> Problem to solve
Count how many lines of the listing contain "checkbox", then give that number and nothing more.
+ + + +
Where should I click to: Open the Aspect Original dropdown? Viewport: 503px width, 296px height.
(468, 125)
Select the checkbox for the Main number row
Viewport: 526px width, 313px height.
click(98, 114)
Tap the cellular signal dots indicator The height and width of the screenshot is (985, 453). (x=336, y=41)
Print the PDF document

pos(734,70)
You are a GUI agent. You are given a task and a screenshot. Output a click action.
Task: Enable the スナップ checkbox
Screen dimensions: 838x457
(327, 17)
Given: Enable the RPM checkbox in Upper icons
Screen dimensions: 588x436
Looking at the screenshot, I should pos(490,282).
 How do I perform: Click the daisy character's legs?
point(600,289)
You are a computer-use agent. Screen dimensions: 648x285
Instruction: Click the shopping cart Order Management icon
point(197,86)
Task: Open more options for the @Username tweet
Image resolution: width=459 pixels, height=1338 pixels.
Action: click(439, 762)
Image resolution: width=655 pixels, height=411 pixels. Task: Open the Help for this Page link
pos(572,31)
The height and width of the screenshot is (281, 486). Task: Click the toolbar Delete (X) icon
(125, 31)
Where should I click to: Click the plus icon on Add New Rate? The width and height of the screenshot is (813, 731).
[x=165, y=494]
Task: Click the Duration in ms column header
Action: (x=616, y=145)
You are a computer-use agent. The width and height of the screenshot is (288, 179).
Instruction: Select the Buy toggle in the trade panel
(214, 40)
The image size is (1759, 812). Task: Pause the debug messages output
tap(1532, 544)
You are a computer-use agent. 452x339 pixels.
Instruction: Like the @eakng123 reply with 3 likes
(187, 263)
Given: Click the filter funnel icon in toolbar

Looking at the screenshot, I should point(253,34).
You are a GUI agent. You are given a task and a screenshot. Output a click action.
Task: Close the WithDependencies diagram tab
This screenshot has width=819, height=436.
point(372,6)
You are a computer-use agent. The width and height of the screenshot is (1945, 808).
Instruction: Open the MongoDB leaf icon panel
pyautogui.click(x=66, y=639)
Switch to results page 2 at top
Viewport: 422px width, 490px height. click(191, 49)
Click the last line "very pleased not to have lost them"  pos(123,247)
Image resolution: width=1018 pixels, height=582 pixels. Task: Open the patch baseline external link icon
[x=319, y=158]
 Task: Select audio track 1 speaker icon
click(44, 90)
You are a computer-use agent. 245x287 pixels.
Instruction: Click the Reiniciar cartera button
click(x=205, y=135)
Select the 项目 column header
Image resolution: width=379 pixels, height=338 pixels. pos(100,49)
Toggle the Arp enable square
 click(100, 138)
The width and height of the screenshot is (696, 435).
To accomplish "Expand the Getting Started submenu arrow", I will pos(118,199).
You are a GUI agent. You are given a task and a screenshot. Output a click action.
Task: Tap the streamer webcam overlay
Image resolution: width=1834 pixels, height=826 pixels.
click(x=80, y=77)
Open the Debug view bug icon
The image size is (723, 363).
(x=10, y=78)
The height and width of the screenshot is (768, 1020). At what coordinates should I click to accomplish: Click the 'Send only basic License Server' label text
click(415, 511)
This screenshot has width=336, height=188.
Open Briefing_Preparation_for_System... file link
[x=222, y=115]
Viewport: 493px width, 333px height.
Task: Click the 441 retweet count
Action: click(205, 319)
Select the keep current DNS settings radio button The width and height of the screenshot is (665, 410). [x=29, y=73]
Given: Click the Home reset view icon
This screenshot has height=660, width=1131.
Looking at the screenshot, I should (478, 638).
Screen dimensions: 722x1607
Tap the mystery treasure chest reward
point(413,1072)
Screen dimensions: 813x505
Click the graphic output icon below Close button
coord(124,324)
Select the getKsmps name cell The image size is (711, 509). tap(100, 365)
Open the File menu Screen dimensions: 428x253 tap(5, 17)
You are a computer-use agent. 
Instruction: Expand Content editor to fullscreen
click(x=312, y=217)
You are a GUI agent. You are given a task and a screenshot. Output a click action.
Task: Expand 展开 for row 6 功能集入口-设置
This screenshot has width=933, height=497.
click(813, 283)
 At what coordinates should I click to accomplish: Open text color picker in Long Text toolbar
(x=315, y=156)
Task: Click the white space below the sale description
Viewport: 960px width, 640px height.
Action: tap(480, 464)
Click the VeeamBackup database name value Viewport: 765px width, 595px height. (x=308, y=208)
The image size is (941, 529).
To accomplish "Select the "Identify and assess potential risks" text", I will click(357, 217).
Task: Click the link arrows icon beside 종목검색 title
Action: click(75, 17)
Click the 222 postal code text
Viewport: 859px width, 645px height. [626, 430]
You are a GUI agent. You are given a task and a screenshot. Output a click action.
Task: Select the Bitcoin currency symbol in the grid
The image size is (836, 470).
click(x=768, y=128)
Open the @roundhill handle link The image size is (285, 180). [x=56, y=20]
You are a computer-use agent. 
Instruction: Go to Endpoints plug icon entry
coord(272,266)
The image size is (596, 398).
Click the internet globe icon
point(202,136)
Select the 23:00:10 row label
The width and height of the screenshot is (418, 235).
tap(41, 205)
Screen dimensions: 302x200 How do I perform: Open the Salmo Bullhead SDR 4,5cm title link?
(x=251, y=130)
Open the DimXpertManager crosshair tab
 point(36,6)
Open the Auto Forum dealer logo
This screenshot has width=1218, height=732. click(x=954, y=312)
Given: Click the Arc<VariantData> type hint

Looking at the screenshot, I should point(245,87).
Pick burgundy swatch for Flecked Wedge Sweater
+ + + +
> Expected answer
3